Students will explore and identify fractal and combinatorial patterns within Pascal's Triangle, providing algebraic proofs for their consistency and exploring their applications across various domains. They will develop critical thinking and problem-solving skills by simulating and visualizing these patterns using digital tools, engaging in collaborative analysis, and refining their approaches through peer critique. Through reflective journaling, students will document their learning journey, understanding complex mathematical concepts and expressing these visually and algebraically. Additionally, students will learn to communicate their findings effectively during the Math and Art Symposium, connecting mathematical theory with artistic expression.

Students will create interactive digital models using coding platforms like Scratch or Python to simulate and visualize the fractal patterns within Pascal’s Triangle. These models will allow users to manipulate parameters, observing how changes affect the patterns in real time. Additionally, students will develop visual artifacts such as posters or animations that include both the discovered fractal patterns and the algebraic proofs supporting their existence. These products will be presented at the 'Math and Art Symposium', bridging mathematical exploration with creative expression and community engagement.

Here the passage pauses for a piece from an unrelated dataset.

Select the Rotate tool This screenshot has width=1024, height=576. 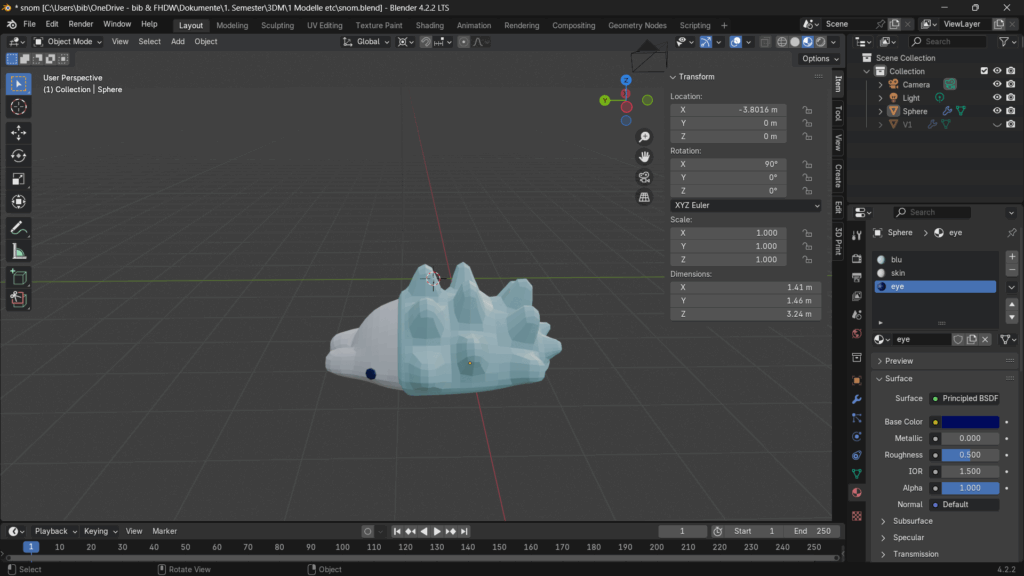[18, 155]
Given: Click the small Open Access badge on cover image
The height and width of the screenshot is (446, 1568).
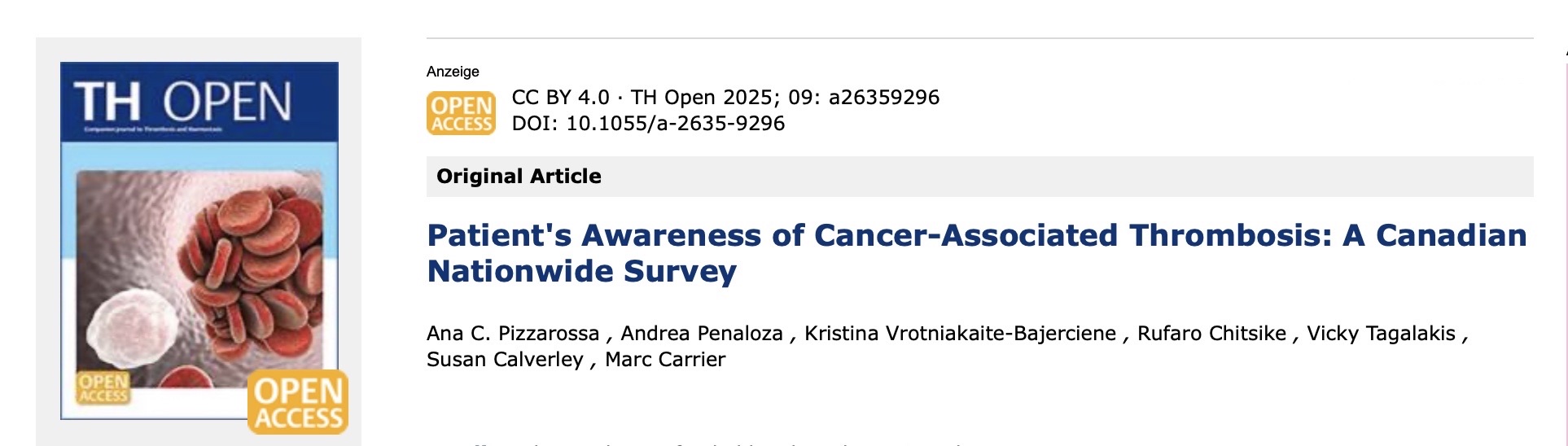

Kick off the project with a hands-on 'Fractal Launch Expedition,' where students dive into Pascal's Triangle by using interactive software simulations to explore and manipulate fractal patterns like the Sierpinski Gasket. This initial experience is designed to spark curiosity and will be supplemented with discussions on the visual and mathematical significance of these patterns, setting the stage for deeper exploration and investigation. As students generate questions and hypotheses during this session, they'll start forming connections between the visual beauty of fractals and their combinatorial properties, laying the groundwork for the project's essential question.

Students will transform the classroom into a dynamic 'Math and Art Symposium' to showcase their discoveries. They will present their interactive digital models and visual representations of fractal patterns in Pascal’s Triangle through engaging posters and animations. Family members and community stakeholders are invited to interact with the simulations, exploring the mathematical concepts firsthand. The event encourages dialogue between attendees and students, prompting discussion on the real-world applications of the patterns and proofs explored. This culminating experience not only celebrates their mathematical insights but also bridges connections between math, art, and community learning.